** start EXERCISE INPUTS **

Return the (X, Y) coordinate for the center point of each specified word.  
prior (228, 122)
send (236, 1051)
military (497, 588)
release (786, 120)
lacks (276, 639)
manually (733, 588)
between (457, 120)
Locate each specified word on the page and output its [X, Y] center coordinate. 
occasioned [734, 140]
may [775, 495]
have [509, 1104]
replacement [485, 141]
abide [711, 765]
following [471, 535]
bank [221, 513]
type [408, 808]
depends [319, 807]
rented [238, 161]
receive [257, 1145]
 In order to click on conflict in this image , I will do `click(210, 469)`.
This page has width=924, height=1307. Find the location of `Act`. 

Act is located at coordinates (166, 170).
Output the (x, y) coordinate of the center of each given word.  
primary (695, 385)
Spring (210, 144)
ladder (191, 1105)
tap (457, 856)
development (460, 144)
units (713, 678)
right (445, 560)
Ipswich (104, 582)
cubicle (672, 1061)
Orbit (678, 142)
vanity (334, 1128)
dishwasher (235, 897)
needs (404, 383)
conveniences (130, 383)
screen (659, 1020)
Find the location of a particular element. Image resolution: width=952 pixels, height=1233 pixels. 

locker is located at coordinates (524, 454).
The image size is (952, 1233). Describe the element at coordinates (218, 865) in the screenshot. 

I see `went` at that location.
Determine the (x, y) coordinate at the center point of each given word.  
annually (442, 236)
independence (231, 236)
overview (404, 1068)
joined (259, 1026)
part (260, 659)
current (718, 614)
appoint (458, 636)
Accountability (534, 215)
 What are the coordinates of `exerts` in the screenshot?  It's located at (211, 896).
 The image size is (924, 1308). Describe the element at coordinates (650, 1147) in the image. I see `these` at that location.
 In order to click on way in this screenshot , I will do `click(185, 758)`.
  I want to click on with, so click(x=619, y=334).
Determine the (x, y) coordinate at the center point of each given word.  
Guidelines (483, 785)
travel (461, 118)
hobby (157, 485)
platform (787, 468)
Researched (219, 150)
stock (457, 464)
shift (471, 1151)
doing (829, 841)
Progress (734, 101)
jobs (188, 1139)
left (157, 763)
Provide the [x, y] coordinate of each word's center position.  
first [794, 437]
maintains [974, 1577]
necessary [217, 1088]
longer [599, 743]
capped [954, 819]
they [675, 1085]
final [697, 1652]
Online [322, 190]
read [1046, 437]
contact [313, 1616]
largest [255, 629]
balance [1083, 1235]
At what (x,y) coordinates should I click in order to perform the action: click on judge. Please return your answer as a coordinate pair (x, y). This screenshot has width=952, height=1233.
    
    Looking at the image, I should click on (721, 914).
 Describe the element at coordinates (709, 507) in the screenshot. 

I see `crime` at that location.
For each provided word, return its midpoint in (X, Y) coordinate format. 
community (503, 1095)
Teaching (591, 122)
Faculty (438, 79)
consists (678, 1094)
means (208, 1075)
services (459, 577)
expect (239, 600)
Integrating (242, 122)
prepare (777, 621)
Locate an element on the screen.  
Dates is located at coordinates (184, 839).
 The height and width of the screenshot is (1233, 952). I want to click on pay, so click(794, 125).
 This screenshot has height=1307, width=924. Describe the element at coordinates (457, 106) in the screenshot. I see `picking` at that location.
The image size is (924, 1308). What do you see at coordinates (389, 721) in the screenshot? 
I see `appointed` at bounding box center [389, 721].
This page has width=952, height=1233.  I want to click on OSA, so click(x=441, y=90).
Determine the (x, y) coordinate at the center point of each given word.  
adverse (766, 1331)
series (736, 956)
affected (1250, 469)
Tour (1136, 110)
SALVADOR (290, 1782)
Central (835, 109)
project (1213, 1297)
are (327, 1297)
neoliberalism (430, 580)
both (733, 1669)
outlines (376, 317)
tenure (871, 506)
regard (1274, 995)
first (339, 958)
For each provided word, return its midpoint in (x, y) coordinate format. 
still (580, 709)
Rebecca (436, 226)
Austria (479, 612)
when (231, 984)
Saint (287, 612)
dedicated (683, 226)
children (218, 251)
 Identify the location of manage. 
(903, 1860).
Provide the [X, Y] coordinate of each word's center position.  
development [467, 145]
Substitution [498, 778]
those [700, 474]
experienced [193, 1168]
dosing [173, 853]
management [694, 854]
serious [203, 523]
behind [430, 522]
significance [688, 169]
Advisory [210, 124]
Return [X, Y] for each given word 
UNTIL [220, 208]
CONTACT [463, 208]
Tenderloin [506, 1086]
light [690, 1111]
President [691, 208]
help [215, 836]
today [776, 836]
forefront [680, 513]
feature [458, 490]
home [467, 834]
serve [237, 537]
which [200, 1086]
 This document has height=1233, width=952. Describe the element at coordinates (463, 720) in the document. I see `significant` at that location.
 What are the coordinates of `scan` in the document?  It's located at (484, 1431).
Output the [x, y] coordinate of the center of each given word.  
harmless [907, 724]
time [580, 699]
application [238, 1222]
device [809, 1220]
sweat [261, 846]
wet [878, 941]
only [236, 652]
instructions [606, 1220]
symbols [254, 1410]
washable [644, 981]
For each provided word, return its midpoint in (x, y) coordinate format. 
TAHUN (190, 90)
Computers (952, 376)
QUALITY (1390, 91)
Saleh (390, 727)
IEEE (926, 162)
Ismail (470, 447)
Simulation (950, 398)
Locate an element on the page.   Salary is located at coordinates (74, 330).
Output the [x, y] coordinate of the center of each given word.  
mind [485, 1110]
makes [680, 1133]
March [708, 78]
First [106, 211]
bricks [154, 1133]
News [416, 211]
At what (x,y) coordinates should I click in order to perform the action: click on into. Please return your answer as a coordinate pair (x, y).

** end EXERCISE INPUTS **

SHORT TASK: Write out the rows again, starting with the row that contains "Saint (287, 612)" and going on through the row that contains "serve [237, 537]", with "development" switched to "progress" and nothing else changed.

WRITTEN ANSWER:
Saint (287, 612)
dedicated (683, 226)
children (218, 251)
 Identify the location of manage. 
(903, 1860).
Provide the [X, Y] coordinate of each word's center position.  
progress [467, 145]
Substitution [498, 778]
those [700, 474]
experienced [193, 1168]
dosing [173, 853]
management [694, 854]
serious [203, 523]
behind [430, 522]
significance [688, 169]
Advisory [210, 124]
Return [X, Y] for each given word 
UNTIL [220, 208]
CONTACT [463, 208]
Tenderloin [506, 1086]
light [690, 1111]
President [691, 208]
help [215, 836]
today [776, 836]
forefront [680, 513]
feature [458, 490]
home [467, 834]
serve [237, 537]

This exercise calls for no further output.